Joint work with Jean-Luc Starck from CEA, France, and David Donoho, Statistics - Stanford University.
Image Decomposition Via the Combination of Sparse Representations and a Variational Approach
January 10th , 2004
AMS 10th meeting “Special Session on Multiscale and Oscillatory Phenomena“ Invited Talk

The separation of image content into semantic parts plays a vital role in applications such as compression, enhancement, restoration, and more. In recent years several pioneering works suggested such separation based on variational formulation, and others using independent component analysis and sparsity. In this talk we present a novel method for separating images into texture and piecewise smooth parts, exploiting both the variational and the sparsity mechanisms, by combining the Basis Pursuit Denoising (BPDN) algorithm and the Total-Variation (TV) regularization scheme.

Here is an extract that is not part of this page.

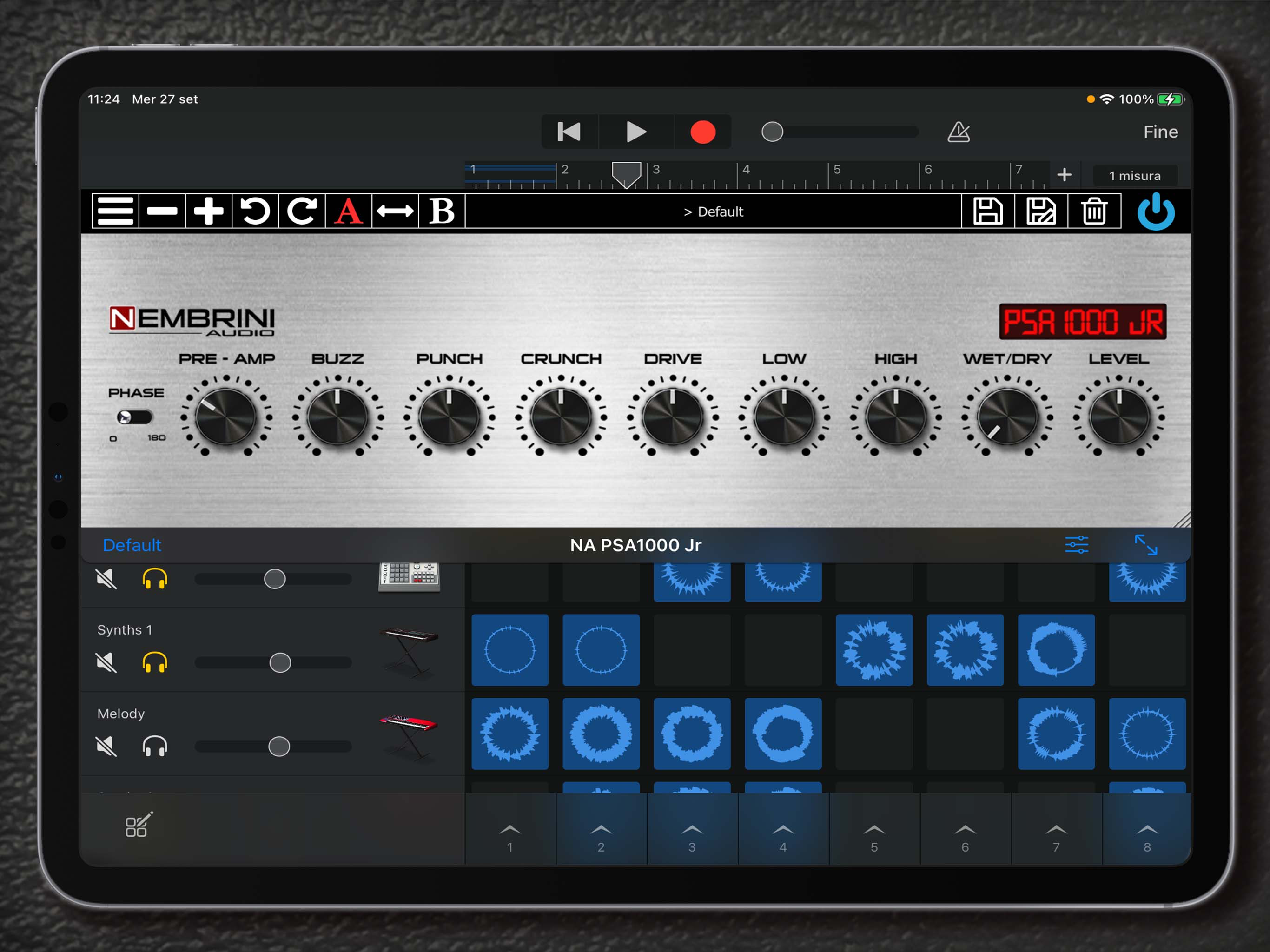The height and width of the screenshot is (952, 1270).
Task: Tap the Fine button
Action: pyautogui.click(x=1160, y=132)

The basic idea in our work is the use of two appropriate dictionaries, one for the representation of textures, and the other for the natural scene parts, assumed to be piece-wise-smooth. Both dictionaries are chosen such that they lead to sparse representations over one type of image-content (either texture or piecewise smooth). The use of the BPDN with the two augmented dictionaries leads to the desired separation, along with noise removal as a by-product. As the need to choose a proper dictionary for natural scene is very hard, a TV regularization is employed to better direct the separation process. We will present several experimental results that validate the algorithm’s performance.

Joint work with Jean-Luc Starck from CEA, France, and David Donoho, Statistics- Stanford University.